Andreas Christen was born in 1936 at Bubendorf near Basel. From 1956 to 1959 he attended the school of applied art in Zurich, where he was one of the first students on the new industrial design course held by Hans Fischli. He has lived and worked in Zurich since 1959. His most prominent one-man exhibition was the itinerant retrospective held in 1994 and 1995 at the Kunstmuseum in Winterthur, the Fonds Régional d’Art Contemporain in Dijon, the Musée des Beaux-Arts in La Chaux-de-Fonds and the Josef Albers Museum, Quadrat a Bottrop (catalogue with texts by Dieter Schwarz, Max Bense and Andreas Christen).
Christen’s artistic research commenced within the context of the trends that were emerging in Europe in the late 1950s and was expressed in white monochrome bas-reliefs, in spray-painted wood, that were free from all compositional logic. The basic principle behind his work first appeared in his "Monoforms" (1959): "the idea of raising the central point of a square from the surface allowed me to create planes, lines and points, and produce a line with two intersecting planes."

ENTRIES SHOWN
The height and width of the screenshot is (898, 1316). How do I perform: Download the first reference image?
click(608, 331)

* * *

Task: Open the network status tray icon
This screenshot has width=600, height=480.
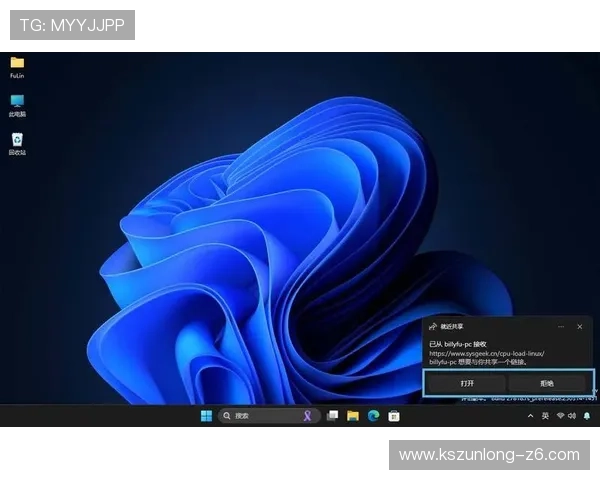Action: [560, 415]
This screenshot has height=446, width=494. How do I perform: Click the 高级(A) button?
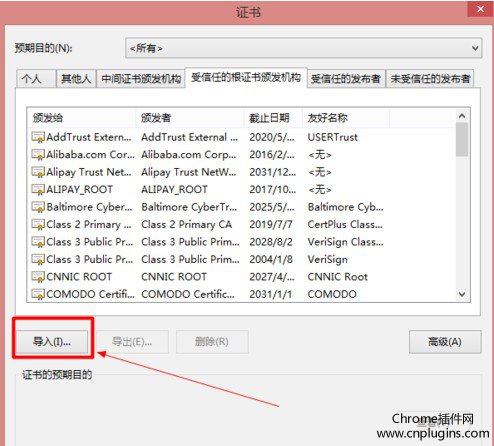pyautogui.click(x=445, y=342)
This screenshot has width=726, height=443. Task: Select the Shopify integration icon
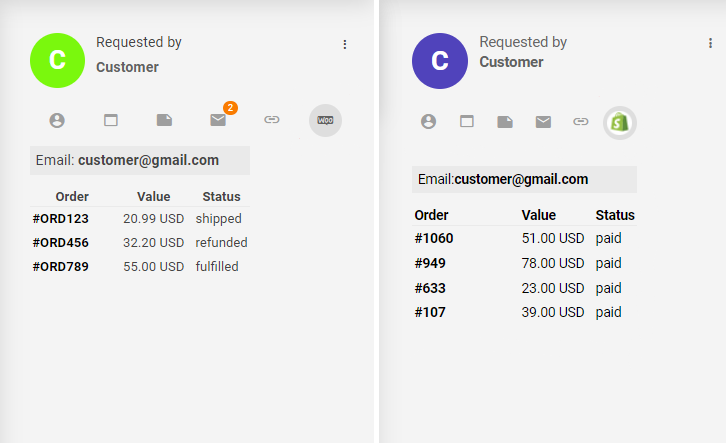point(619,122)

==

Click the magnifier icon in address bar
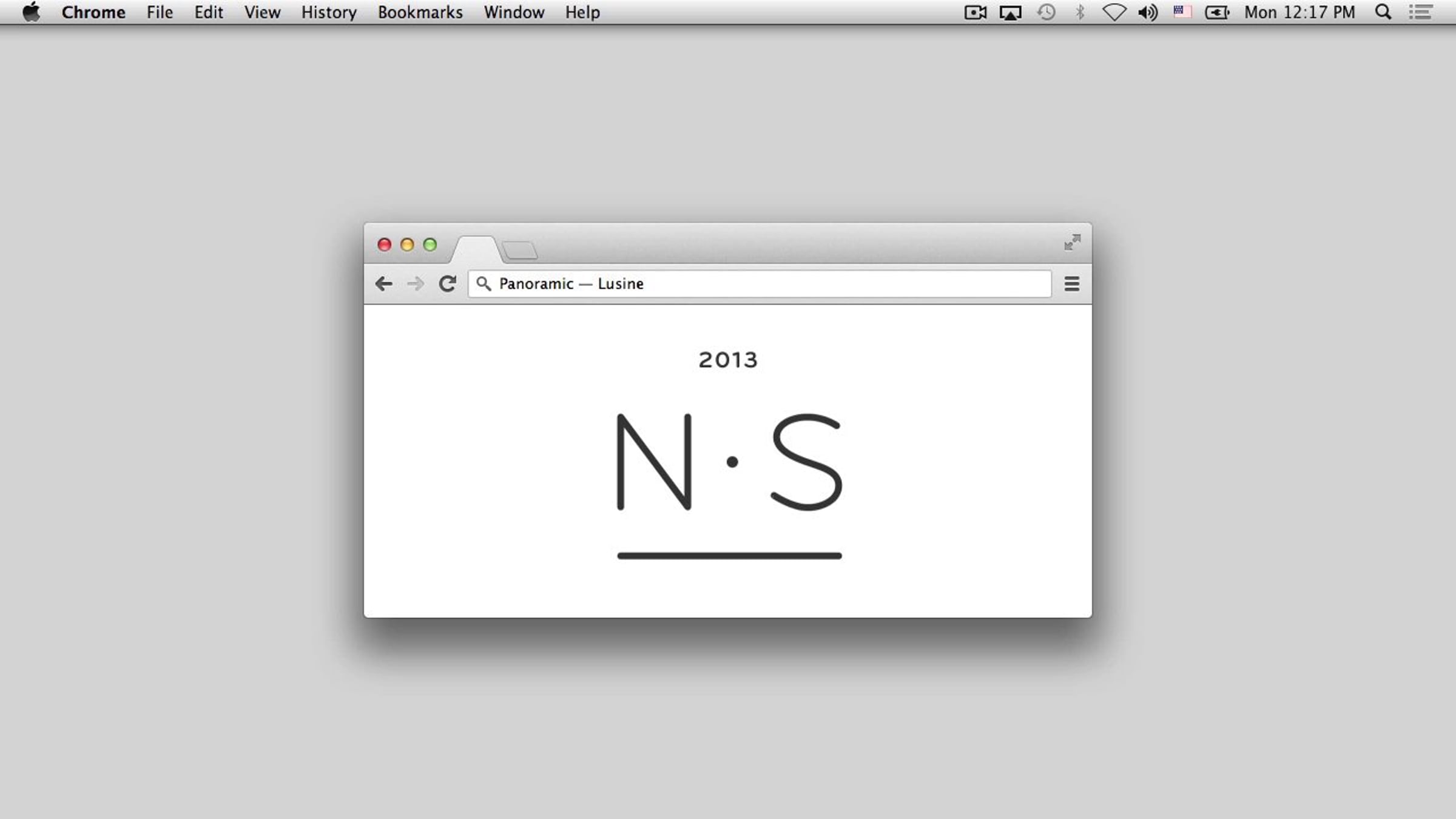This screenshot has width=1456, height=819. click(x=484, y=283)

TO DO
1. List the institutions where the retrospective described in the Andreas Christen text was held.
2. Carry on the Andreas Christen text from its last sentence with a further paragraph.

RESULTS OF THE EXERCISE
1.
Kunstmuseum in Winterthur
Fonds Régional d’Art Contemporain in Dijon
Musée des Beaux-Arts in La Chaux-de-Fonds
Josef Albers Museum, Quadrat a Bottrop

2.
Equally, the passage from the second to the third dimension, by "raising" one or more points from the surface, led me to forgo the use of colour. Strictly white, Christen’s objects are brought alive only by plays of light and shadow, which fashion the configuration of planes, points and lines in a perceptively unstable manner. From one series of works to another, the changing inclination of the planes generates countless chiaroscuro shades, which constantly prompt onlookers to change their point of observation to probe the complexity and perceptive mutability of the works.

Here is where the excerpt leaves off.